Jean-Luc Mélénchon descrive così la situazione: i politici francesi hanno «il codice genetico di uno scimpanzé». Il leader della France Insoumise si riferisce al machismo diffuso nella classe politica, più forte a destra, dove come sottolinea Marielle de Sarnez (MoDem) «il mito del capo è ancora molto presente», mentre la presidente della regione Ile de France, Valérie Pécresse, racconta che la tendenza è di «non mettere una donna in testa di lista, perché a destra le donne non votano per le donne». Ma anche la sinistra non scherza.

Dal 2003 c’è una legge sulla parità nelle liste elettorali, ma la situazione non è cambiata molto. I Républicains, per esempio, preferiscono ancora adesso pagare una multa salata (4,3 milioni di euro l’anno) piuttosto che rispettarla. Il Partito socialista la rispetta sulla carta, ma tende a piazzare le donne in circoscrizioni difficili da conquistare. Il risultato è che la Francia è al 63esimo posto mondiale per numero di donne in parlamento, con il 27% all’Assemblée nationale, il 25% al Senato e il 16% di sindache. L’ex ministra socialista Aurélie Filippetti descrive «un ambiente politico molto machista e fallocratico».

La Francia è anche la patria di Dominique Strauss-Kahn, che non ha agito solo al Sofitel di New York. Dsk non è il solo protagonista di episodi di aggressione: ultimamente c’è stato Denis Baupin, ecologista, che ha dovuto dimettersi da vice-presidente dell’Assemblée, accusato da varie collaboratrici di gesti e parole inopportune. Prima c’era stato il caso di Georges Tron (sindaco Républicain, accusato di stupro), dell’ex ministro Eric Raoult (destra), di Patrick Balcany (destra) e di Michel Sapin, ministro delle Finanze, che «per scherzare» avrebbe tirato l’elastico delle mutande di una giornalista, che si era chinata per raccogliere una biro. Nel maggio scorso, 17 ministre ed ex ministre hanno firmato un appello contro il sessismo: «Non staremo più zitte».

Pubblicate in libri o riferite in conversazioni, le affermazioni sessiste che hanno subito le donne in politica sono innumerevoli. C’è una tradizione storica: nel ’67 il generale De Gaulle aveva risposto a chi gli proponeva di istituire un ministero alla Condizione femminile: «e perché no un sottosegretario alla maglia?»; Valéry Giscard d’Estaing racconta in un libro di ricordi l’idea che si era fatto di Aline Saunier-Saïté, che aveva appena nominato ministra delle Università: «Il suo corpo è muscoloso, con movimenti di agilità felina e le gambe mi sembrano abbronzate. Una strana idea mi attraversa il pensiero: quando fa l’amore deve metterci un’eguale veemenza». Alain Juppé quando era primo ministro aveva nominato alcune donne ministro, subito battezzate juppettes (juppe vuol dire gonna). Non molto è cambiato da allora, ma oggi molti scarti vengono resi pubblici.

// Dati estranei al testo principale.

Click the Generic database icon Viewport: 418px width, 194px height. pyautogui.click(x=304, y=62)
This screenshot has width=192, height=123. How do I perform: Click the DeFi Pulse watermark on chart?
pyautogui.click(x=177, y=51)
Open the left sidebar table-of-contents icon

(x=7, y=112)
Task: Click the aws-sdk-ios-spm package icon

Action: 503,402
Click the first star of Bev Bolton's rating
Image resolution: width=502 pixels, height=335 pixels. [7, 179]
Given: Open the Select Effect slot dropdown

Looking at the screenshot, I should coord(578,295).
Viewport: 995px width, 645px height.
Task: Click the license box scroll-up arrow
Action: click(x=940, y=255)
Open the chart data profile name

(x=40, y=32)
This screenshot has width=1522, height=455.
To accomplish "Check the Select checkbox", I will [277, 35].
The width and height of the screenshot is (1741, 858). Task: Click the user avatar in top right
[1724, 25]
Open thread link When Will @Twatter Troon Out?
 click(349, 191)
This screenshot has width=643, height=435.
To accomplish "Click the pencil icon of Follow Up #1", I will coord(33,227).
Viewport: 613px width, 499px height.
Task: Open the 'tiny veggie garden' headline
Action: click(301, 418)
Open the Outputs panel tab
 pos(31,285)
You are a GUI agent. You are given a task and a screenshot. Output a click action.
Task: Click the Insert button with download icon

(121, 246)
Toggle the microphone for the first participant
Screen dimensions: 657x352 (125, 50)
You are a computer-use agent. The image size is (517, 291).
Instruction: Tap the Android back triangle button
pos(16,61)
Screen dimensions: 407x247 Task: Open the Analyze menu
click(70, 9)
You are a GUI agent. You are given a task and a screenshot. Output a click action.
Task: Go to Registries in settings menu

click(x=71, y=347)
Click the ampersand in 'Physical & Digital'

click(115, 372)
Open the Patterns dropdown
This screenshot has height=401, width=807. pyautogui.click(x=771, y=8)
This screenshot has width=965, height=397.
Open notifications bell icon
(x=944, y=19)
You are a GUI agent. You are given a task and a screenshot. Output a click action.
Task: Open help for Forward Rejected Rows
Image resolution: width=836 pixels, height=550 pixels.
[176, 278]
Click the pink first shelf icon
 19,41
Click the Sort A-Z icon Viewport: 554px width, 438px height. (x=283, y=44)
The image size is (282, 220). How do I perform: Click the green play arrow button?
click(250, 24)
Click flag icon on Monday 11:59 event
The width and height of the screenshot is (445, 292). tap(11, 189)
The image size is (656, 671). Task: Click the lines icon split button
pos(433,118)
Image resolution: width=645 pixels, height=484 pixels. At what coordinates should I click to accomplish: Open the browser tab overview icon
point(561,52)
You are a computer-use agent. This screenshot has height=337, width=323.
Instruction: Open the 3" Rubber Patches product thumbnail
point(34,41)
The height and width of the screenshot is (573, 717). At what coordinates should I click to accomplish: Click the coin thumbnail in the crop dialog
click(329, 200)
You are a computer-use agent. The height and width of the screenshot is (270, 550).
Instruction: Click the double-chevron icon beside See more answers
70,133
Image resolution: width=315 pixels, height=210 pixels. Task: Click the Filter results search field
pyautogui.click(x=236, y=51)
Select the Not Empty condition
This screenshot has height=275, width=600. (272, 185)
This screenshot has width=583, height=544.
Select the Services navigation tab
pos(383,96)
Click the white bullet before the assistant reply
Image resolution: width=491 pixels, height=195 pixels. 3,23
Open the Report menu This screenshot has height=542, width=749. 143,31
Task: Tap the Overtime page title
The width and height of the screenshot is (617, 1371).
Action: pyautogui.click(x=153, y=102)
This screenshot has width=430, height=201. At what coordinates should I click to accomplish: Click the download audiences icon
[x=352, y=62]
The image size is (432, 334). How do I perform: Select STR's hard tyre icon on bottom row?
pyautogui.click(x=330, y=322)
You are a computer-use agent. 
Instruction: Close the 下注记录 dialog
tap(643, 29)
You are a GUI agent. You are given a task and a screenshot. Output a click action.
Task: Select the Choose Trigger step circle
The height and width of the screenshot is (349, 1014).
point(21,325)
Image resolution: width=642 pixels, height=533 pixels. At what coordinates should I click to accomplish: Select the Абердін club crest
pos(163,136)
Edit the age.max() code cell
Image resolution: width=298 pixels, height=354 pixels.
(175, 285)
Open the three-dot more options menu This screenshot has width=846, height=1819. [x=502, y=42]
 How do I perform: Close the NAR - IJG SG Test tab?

Nel 2007 Ségolène Royal era candidata Ps all’Eliseo. L’ex primo ministro Laurent Fabius, che avrebbe voluto essere al suo posto, disse: «Chi si occuperà dei bambini?» (visto che il padre, François Hollande, era occupato nella campagna come segretario del Ps). Molte volte «Ségoléne» (le donne vengono spesso chiamate con il solo nome) ha sentito un coro mentre parlava: «Ségo nuda!». L’intervento di una deputata socialista è stato di recente accolto all’Assemblée con un coro con di «coccodé» da parte di esponenti di destra. La verde Cécile Duflot, quando era ministra della Casa, ha suscitato fischi in parlamento perché si era presentata con un vestito estivo a fiori blu. Nathalie Kosciusko-Morizet, che era candidata alle primarie della destra, ha raccontato che François Fillon nel 2007 le aveva detto: «Sei incinta, quindi non sarai ministra». Duflot ricorda un suggerimento: «Non parlare, così possono credere che sei intelligente».